A Shadowy Flight Into the Dangerous World of a Programming Language That Should Not ExistPosted: February 6, 2008
This is absolute lifeblood for top-flight engineers working in the Enterprise Software space. And it means that contrary to conventional wisdom we often build rather than buy.
All of this leads up to my favorite Guidewire tool, GScript, the programming language that shouldn’t exist. Consider the following problem faced by Guidewire: we sell fully-functional Claims, Policy and Billing systems to companies, but those companies invariably want to heavily customize our applications. How can we let them do so?
Java is our primary development language here at Guidewire. All of our core systems are built on top of it. Therefore you might expect that we let our clients extend/modify our apps using java.

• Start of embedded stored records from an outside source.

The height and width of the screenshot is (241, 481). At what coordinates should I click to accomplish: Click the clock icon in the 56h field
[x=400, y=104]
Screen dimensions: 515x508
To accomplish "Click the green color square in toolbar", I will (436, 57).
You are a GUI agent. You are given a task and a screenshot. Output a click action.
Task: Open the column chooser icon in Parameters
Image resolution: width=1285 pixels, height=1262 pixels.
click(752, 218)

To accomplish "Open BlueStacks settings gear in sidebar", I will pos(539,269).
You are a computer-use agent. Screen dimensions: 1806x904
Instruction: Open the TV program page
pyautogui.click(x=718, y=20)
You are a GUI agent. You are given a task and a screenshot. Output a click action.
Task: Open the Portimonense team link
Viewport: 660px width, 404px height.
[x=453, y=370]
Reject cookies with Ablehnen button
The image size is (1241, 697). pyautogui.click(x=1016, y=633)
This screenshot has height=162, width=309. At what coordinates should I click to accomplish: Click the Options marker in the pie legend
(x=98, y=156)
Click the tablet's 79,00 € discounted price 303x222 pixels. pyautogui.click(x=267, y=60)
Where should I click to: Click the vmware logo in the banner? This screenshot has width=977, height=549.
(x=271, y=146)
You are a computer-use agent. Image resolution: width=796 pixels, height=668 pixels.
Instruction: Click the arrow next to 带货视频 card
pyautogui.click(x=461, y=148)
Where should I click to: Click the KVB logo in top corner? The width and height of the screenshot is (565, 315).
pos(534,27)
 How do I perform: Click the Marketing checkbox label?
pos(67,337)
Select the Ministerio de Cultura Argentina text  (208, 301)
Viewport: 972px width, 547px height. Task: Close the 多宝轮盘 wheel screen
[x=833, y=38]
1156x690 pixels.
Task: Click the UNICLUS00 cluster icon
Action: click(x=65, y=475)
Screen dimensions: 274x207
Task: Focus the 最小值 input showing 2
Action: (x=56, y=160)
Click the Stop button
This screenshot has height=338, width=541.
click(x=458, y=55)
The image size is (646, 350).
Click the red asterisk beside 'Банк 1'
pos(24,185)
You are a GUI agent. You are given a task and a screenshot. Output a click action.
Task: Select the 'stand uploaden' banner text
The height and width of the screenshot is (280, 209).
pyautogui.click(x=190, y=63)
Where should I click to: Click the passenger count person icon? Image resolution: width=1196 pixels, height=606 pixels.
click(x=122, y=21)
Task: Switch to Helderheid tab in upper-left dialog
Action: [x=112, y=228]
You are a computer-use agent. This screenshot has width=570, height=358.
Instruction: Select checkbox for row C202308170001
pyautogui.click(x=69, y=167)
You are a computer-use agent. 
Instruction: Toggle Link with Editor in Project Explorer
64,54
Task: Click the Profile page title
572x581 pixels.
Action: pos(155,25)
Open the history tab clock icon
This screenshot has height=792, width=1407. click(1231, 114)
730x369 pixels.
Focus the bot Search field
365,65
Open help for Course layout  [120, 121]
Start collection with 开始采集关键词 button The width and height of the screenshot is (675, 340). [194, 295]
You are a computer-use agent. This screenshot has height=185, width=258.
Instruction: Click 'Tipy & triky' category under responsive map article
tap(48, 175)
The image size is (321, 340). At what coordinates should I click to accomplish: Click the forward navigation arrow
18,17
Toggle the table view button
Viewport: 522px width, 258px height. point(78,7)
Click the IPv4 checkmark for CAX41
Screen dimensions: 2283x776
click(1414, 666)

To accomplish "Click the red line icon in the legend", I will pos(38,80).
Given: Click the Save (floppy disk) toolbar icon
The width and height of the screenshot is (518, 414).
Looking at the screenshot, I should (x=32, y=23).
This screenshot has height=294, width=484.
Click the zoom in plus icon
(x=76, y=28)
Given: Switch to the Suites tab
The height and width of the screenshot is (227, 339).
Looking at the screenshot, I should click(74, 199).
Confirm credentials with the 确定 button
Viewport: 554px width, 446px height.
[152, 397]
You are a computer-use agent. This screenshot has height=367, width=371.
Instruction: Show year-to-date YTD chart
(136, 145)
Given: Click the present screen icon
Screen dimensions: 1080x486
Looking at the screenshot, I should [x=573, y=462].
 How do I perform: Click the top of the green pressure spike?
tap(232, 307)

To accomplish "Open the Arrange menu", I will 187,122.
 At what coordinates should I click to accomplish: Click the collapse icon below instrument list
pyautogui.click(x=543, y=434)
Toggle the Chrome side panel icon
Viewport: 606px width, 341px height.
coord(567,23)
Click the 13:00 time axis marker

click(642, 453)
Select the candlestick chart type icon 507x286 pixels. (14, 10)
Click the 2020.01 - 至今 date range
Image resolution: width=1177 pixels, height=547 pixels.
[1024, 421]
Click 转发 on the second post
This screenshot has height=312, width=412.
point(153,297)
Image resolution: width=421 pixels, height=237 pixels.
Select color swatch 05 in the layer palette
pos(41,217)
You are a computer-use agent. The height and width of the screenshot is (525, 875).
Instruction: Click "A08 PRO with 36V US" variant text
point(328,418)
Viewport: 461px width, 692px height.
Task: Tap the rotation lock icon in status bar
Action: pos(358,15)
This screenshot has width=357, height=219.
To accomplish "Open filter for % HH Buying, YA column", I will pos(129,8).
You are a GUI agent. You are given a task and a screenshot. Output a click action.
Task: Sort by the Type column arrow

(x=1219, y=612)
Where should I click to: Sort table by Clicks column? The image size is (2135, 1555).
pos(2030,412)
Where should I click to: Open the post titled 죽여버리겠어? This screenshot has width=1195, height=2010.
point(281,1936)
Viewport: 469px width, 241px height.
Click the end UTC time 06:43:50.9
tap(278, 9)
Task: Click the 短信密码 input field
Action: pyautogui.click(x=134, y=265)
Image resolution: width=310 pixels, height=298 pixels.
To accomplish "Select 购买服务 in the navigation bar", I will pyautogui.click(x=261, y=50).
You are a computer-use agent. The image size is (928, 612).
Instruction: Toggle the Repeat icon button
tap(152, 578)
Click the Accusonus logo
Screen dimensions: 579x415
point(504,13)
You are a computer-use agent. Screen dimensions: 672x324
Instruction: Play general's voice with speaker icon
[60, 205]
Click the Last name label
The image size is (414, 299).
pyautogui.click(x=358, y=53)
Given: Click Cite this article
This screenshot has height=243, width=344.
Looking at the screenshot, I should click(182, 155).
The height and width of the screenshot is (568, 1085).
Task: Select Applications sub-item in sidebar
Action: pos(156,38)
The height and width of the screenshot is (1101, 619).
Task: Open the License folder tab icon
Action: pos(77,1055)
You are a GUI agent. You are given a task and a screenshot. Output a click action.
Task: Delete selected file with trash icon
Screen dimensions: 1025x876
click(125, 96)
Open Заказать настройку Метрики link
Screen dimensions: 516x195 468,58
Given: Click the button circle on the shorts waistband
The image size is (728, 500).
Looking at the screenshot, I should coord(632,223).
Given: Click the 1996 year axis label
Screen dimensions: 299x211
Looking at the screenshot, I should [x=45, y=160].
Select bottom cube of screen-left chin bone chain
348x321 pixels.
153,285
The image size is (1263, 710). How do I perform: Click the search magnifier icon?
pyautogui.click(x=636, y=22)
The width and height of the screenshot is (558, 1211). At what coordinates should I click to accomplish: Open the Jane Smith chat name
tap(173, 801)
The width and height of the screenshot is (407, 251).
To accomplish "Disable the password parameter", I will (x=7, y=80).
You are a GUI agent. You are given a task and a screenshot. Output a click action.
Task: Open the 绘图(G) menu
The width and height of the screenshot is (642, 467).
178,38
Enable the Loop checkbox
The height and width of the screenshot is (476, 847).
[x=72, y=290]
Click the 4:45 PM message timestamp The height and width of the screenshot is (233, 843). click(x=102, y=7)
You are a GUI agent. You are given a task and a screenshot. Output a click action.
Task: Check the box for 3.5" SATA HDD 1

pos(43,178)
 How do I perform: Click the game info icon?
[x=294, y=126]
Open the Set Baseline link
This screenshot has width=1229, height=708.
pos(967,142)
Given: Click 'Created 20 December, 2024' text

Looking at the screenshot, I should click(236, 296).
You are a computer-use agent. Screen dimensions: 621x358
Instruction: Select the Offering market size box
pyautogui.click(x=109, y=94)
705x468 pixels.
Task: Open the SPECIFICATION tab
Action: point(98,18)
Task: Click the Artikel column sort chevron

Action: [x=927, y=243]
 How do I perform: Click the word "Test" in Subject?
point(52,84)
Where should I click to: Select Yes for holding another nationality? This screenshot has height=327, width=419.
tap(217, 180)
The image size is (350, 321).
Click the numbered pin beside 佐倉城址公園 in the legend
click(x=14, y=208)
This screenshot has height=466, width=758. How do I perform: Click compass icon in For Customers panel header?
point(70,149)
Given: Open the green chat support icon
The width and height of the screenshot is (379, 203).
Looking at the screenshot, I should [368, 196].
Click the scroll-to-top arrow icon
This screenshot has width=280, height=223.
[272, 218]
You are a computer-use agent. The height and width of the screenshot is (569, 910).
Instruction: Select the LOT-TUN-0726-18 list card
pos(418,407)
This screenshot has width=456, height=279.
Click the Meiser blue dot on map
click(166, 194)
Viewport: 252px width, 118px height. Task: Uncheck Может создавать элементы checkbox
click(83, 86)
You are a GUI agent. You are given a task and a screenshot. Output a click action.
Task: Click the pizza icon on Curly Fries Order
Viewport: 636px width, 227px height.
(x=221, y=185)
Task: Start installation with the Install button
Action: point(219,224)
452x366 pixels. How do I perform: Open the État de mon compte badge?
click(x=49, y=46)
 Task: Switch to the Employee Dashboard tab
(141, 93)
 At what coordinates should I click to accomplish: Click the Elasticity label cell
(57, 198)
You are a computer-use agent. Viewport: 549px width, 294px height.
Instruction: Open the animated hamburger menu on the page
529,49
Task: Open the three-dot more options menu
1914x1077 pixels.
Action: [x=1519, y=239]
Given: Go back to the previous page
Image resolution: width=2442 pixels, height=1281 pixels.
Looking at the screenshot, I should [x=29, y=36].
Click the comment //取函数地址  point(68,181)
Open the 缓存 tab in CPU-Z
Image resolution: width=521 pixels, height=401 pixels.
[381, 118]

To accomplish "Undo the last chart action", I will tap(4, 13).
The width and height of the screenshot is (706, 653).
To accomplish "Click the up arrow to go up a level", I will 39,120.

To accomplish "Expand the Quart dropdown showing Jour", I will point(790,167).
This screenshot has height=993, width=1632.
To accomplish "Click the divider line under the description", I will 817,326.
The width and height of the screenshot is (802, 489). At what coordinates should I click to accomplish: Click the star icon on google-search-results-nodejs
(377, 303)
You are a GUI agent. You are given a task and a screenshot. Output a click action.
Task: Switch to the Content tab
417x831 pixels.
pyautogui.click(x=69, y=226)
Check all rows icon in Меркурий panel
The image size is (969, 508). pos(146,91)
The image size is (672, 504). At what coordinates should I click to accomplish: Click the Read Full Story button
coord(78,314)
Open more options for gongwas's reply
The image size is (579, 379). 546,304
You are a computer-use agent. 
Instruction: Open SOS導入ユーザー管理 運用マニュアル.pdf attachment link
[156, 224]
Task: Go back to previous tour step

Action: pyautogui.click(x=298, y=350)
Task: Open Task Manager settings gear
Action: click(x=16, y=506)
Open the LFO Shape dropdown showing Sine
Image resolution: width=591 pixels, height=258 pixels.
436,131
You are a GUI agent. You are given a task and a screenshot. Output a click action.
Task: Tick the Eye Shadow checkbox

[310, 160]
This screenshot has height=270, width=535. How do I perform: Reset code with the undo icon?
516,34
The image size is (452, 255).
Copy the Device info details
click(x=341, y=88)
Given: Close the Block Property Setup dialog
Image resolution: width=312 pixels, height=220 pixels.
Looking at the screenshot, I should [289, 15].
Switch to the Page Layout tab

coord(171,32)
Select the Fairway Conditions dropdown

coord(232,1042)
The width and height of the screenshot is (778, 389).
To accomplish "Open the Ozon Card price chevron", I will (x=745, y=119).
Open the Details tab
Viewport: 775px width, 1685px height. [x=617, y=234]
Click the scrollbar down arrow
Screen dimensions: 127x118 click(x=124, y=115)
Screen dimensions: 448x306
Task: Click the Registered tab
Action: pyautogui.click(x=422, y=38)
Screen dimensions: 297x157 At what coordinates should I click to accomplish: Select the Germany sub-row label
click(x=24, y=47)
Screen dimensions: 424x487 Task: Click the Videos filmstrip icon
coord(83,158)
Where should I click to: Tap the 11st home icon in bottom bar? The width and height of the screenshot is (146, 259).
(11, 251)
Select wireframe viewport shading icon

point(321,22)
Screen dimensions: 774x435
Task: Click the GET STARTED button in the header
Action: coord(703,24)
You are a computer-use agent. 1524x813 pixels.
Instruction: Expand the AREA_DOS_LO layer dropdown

Unfortunately java is a poor fit for this task. Since it is statically compiled we would have to adopt a plug-in or dependency-based approach to extensibility. That falls down because it encourages a complicated architecture and it means that we developers would have to guess exactly where to put hooks for our clients in advance. I can pretty much guarantee we won’t be able to guess that very well. So java is out.
We need something that we can ship to our clients in source code form, so that they can edit, add and delete as they see fit. So we need something like a scripting language.
JRuby? Jython? Rhino? Groovy?
These are the best know scripting languages for the JVM. They all have a bit of momentum in the industry, but each has its drawbacks. One drawback that all of them share is that they are all dynamically typed. Now, without wading too deeply into the static vs. dynamic typing wars, our opinion is that static typing is necessary to support a good editor and to catch as many errors as possible early in the development cycle. If you buy that assumption, then none of the existing JVM scripting languages are viable.
Here’s a Crazy Idea: Build It
Against all conventional wisdom, Guidewire decided to allow some of it’s engineers develop a new language that satisfied all of our needs. That language is internally referred to as GScript. It supports all of the standard OOP tools and it allows us to ship our business logic to the client so that they can modify it directly. We also provide an editing environment for the language with support for code-completion and verification of all the GScript classes.
I’ll save another post (or twenty) for singing the praises of GScript, but that’s not the point of this post. The point of this post, for engineers out there looking for a cool place to work, is that Guidewire actually let us do it. Rather than settle for the conventional wisdom, Guidewire is willing to let good engineers do great things. GScript has put us, as a company, in a position that our more conservative competitors can’t touch.
And, most importantly for you, the developer, it makes Guidewire a killer place to work.